The beauty is the function is self contained, no code bloat or register dumps elsewhere needed.
If this is good, I will make the register micros counters as part of the class instead of static local, so calling 2 different functions on the same register will validate with common timer to update and check.
I might implement a circular array for the interrupt checks, as updating a single local register on several attempts before accessing it in events can throw off a toggle state. Any interrupts enabled should be checked via local register to see if its enabled when the circular queue pushes an event. This would allow many pins to be checked (via local registers only) before the INTCAP rewrites itself, giving events() time to process the handlers
EDIT: Did the same to digitalWrite:
Output of back to back writes and reads:
Code:
digitalWrite 48 pins: 224 uS (previously, 359uS for 47 pins!)

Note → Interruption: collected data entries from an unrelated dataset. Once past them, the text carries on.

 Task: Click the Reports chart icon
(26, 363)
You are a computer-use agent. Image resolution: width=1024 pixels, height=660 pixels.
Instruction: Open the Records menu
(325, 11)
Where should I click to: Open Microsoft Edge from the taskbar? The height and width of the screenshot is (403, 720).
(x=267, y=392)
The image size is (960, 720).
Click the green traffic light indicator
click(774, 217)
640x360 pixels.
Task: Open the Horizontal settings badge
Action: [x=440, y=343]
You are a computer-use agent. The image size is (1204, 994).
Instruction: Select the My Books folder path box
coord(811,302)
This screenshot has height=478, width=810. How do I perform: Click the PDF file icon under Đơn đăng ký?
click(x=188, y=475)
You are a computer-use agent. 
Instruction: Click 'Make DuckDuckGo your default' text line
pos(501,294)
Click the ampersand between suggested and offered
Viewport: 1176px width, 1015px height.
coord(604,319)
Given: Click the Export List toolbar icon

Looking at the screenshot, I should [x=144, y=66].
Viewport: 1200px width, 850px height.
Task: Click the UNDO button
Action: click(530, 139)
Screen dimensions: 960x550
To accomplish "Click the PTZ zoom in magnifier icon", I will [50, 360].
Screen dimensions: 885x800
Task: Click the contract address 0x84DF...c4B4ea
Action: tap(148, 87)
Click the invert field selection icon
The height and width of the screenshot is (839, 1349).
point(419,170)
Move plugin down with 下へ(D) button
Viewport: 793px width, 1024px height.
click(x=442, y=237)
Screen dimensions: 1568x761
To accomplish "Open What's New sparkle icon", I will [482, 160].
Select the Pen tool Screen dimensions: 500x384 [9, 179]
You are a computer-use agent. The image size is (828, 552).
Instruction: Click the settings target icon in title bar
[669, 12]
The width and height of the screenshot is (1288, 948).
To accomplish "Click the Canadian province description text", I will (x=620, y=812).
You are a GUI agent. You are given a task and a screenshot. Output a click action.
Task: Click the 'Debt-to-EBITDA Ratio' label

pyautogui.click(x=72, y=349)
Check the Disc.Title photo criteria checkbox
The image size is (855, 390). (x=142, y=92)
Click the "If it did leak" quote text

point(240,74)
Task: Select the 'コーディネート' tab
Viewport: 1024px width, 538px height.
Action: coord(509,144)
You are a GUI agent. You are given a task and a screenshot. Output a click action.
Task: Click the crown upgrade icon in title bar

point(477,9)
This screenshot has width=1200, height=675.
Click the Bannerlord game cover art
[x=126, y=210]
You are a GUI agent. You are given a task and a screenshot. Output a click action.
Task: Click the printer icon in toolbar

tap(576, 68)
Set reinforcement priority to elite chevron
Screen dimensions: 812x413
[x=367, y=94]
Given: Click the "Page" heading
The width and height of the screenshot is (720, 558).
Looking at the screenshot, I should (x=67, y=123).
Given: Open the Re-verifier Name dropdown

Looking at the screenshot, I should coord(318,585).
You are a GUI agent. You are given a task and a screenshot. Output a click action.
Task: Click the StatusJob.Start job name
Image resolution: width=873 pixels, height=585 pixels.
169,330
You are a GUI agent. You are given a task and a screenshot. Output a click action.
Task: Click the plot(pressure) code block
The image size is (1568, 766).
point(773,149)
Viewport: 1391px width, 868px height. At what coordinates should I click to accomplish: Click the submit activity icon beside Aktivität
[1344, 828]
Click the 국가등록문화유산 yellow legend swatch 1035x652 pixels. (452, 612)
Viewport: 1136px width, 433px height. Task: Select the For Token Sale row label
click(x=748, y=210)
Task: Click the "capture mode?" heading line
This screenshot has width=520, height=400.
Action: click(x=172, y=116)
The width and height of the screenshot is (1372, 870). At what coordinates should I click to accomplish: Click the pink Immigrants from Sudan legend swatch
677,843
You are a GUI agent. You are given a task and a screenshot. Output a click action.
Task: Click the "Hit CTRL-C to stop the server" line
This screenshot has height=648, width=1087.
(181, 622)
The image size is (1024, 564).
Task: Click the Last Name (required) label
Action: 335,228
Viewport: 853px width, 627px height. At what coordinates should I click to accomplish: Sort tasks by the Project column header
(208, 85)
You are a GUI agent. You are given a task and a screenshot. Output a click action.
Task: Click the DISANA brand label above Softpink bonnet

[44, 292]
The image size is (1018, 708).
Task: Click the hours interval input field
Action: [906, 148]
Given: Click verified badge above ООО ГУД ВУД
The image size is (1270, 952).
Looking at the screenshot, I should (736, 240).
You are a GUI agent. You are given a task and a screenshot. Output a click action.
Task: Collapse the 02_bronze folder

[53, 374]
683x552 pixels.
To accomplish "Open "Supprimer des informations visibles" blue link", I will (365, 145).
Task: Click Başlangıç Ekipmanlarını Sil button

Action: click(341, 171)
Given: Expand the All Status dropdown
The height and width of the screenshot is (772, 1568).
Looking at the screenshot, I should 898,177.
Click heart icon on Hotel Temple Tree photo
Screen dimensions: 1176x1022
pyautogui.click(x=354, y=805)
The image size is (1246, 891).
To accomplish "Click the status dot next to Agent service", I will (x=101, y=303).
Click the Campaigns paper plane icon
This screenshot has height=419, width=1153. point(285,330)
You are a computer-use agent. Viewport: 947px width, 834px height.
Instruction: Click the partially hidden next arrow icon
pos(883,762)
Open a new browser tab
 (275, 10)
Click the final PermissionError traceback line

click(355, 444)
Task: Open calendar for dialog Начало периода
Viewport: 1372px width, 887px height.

digitalRead 128 pins: 64 uS
writeGPIO: 4 uS
digitalWrite 14: 9 uS
This is my method:
Code:
MCP23S17_FUNC bool MCP23S17_OPT::digitalRead(uint8_t pin) {
if ( pin >= (__builtin_popcount(detectedChips) * 16U) ) return 0;
for ( uint8_t i = 0; i < 8; i++ ) {
if ( !(detectedChips & (1U << i)) ) continue;
if ( pin > 15 ) {
pin -= 16;
continue;
}
if (micros() - counter_GPIO[i] < 50) {
return ( chipData[i][9] & (1UL << pin) );
}
bus->beginTransaction(SPISettings(speed,MSBFIRST,SPI_MODE0)); /* read port register */
::digitalWriteFast(chipSelect, LOW);
bus->transfer16(((0x41 | (i << 1)) << 8) | 0x10);
chipData[i][8] = __builtin_bswap16(bus->transfer16(0xFFFF)); /* Dump INTCAP */
chipData[i][9] = __builtin_bswap16(bus->transfer16(0xFFFF)); /* read GPIOs */
::digitalWriteFast(chipSelect, HIGH);
bus->endTransaction();
counter_GPIO[i] = micros();
return (chipData[i][9] & (1UL << pin));
break;
}
return 0;
}
MCP23S17_FUNC void MCP23S17_OPT::digitalWrite(uint8_t pin, bool level) {
if ( pin >= (__builtin_popcount(detectedChips) * 16U) ) return;
for ( uint8_t i = 0; i < 8; i++ ) {
if ( !(detectedChips & (1U << i)) ) continue;
if ( pin > 15 ) {
pin -= 16;
continue;
}
if (micros() - counter_GPIO[i] > 50) {
bus->beginTransaction(SPISettings(speed,MSBFIRST,SPI_MODE0)); /* read port register */
::digitalWriteFast(chipSelect, LOW);
bus->transfer16(((0x41 | (i << 1)) << 8) | 0x10);
chipData[i][8] = __builtin_bswap16(bus->transfer16(0xFFFF)); /* Dump INTCAP */
chipData[i][9] = __builtin_bswap16(bus->transfer16(0xFFFF));
::digitalWriteFast(chipSelect, HIGH);
bus->endTransaction();
counter_GPIO[i] = micros();
}
chipData[i][9] = (chipData[i][9] & ~(1UL << pin)) | (level << pin);
bus->beginTransaction(SPISettings(speed,MSBFIRST,SPI_MODE0)); /* write port register */
::digitalWriteFast(chipSelect, LOW);
bus->transfer16(((0x40 | (i << 1)) << 8) | 0x12);
bus->transfer16(__builtin_bswap16(chipData[i][9]));
::digitalWriteFast(chipSelect, HIGH);
bus->endTransaction();
break;
}
}